Razzie, why do you think that “we should not revisit what is already done”? A politician’s record, when it is as terrible to the community as Senator Harp’s is, should be the basis for an informed voter’s decision.
As far as priorities go, please point to the time where Elicker said Keno (aka destruction of neighborhoods/exposure of kids to gambling) is “more important” than diaper need.
Elicker’s focus on issues such as zoning and affordable housing shows that he cares deeply about the challenges faced by low income residents in our city, whereas Harp just spouts absolutely meaningless drivel about “more jobs.” The problem isn’t jobs—it is infrastructure and affordability, issues which Elicker clearly understands to a much greater depth than Harp.
Elicker is the “address our inequality” candidate. Harp represents the status quo.
In my view I find your desire to take up an anti-gambling crusade more than a little misplaced in this mayoral election. Revisiting the statutory or moral authority for allowing casinos, bingo, lotteries, Keno, etc. to operate goes far beyond the purview of any mayor, not just New Haven. In contrast, providing for the health and welfare of low income mothers and children is exactly the type of policy initiative I would expect my Mayor to promote.
Sen Harp’s record of service to the community is amply documented by the legislative record for the past 20 years.

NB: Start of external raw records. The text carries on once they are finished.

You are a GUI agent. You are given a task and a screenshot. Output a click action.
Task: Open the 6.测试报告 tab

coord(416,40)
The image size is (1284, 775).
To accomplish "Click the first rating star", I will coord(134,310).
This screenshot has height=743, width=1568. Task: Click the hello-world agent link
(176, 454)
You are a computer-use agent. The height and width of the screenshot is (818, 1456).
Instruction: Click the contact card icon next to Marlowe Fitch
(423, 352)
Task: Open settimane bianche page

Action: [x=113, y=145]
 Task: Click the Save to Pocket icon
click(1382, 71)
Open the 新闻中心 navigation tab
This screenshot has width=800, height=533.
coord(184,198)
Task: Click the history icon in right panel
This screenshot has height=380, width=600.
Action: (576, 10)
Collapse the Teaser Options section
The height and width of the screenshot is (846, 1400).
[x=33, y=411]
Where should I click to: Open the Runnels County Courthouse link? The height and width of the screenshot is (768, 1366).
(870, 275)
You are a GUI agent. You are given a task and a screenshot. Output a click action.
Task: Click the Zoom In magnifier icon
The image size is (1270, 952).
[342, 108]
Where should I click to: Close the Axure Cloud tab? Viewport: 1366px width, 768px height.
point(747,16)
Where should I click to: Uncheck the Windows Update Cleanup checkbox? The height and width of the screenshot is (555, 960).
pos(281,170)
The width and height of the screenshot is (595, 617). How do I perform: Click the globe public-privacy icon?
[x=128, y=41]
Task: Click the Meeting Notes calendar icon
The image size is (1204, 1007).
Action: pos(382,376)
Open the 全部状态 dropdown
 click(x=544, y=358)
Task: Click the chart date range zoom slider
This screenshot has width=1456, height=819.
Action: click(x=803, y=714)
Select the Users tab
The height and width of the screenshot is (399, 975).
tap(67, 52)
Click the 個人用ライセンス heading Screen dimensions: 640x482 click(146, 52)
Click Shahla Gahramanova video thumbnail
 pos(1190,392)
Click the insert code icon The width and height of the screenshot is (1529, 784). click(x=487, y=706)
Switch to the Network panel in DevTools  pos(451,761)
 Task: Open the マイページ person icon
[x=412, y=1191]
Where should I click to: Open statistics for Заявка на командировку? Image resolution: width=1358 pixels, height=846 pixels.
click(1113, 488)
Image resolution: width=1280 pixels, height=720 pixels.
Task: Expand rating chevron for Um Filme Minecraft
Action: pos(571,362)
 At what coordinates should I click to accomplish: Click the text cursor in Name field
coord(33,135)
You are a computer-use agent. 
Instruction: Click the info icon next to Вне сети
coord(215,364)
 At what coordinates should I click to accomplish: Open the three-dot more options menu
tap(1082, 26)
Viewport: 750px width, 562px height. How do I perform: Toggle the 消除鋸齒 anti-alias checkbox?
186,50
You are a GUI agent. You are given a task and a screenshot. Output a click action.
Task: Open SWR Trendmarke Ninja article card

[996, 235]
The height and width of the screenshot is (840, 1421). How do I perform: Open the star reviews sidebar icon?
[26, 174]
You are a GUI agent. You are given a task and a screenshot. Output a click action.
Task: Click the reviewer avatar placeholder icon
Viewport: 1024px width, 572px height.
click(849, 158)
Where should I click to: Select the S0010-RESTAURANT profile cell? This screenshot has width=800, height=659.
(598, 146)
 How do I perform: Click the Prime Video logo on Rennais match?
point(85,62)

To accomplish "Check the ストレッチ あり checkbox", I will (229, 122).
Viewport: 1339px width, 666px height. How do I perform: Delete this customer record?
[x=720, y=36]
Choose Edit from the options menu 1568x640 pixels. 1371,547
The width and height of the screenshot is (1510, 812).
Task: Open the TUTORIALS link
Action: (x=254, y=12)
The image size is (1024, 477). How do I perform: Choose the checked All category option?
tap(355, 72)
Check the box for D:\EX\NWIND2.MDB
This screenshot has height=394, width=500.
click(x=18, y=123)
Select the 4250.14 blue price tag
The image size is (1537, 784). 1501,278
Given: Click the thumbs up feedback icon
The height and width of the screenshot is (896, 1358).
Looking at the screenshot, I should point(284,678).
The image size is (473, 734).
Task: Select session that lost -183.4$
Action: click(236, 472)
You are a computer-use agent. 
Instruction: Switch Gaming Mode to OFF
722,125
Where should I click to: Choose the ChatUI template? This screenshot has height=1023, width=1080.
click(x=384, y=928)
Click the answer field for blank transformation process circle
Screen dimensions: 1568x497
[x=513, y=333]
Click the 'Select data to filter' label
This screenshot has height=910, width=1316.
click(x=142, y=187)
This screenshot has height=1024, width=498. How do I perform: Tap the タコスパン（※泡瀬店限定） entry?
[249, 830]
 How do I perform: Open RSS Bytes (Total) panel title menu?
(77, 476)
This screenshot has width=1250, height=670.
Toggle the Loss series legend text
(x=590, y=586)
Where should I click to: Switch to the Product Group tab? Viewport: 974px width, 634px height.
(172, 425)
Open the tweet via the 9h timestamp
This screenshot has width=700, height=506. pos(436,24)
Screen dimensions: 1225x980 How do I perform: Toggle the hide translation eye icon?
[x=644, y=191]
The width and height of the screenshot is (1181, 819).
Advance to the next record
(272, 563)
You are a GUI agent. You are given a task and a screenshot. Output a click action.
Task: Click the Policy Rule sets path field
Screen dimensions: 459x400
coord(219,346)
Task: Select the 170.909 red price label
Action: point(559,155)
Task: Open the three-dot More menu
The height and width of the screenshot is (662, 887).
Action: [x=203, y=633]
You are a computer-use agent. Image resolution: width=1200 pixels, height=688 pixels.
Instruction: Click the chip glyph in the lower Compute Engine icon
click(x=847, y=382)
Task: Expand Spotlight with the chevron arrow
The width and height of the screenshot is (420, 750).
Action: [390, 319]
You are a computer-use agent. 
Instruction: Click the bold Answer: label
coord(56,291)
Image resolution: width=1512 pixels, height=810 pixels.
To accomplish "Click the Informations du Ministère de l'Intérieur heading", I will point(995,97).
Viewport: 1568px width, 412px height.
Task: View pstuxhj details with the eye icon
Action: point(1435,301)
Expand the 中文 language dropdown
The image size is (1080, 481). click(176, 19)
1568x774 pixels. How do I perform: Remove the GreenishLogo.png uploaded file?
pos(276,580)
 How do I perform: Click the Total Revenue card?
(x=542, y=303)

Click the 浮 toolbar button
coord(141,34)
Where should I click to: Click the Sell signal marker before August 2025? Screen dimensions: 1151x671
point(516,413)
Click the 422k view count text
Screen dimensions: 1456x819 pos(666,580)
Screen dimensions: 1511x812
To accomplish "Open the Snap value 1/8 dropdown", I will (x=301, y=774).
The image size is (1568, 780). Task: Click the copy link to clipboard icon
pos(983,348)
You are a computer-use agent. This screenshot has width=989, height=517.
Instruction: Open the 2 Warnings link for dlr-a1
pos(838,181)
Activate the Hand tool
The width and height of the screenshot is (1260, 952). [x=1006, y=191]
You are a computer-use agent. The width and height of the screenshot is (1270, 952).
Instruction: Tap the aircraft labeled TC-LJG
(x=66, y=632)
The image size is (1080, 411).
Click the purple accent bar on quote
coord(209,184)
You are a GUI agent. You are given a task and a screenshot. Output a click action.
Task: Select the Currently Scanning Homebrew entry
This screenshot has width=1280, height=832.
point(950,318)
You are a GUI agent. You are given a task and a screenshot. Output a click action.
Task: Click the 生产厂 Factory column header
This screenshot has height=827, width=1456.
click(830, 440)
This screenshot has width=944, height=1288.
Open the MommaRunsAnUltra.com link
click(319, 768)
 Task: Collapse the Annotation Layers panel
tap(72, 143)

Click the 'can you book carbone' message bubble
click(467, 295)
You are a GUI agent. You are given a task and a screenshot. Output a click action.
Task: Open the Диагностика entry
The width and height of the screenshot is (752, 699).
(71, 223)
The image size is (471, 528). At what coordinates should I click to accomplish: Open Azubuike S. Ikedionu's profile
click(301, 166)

I offer the following link as a means of acquainting you with it, if you truly have an interest in knowing.
In contrast, I find very little in New Haven’s legislative record that lists any tangible accomplishments of Alderman Elicker. I am unaware of any ordinances related to zoning or affordable housing that he has successfully sponsored. I am aware of his unsuccessful legislative initiatives featuring the trolley proposal, but otherwise unaware of any infrastructure projects he has championed.
Following your review of the information contained in the above link, I would be interested in learning whether you still contend that Elicker’s legislative career has been more productive and more in tune with the needs and interests of New Haven residents than Sen Harp.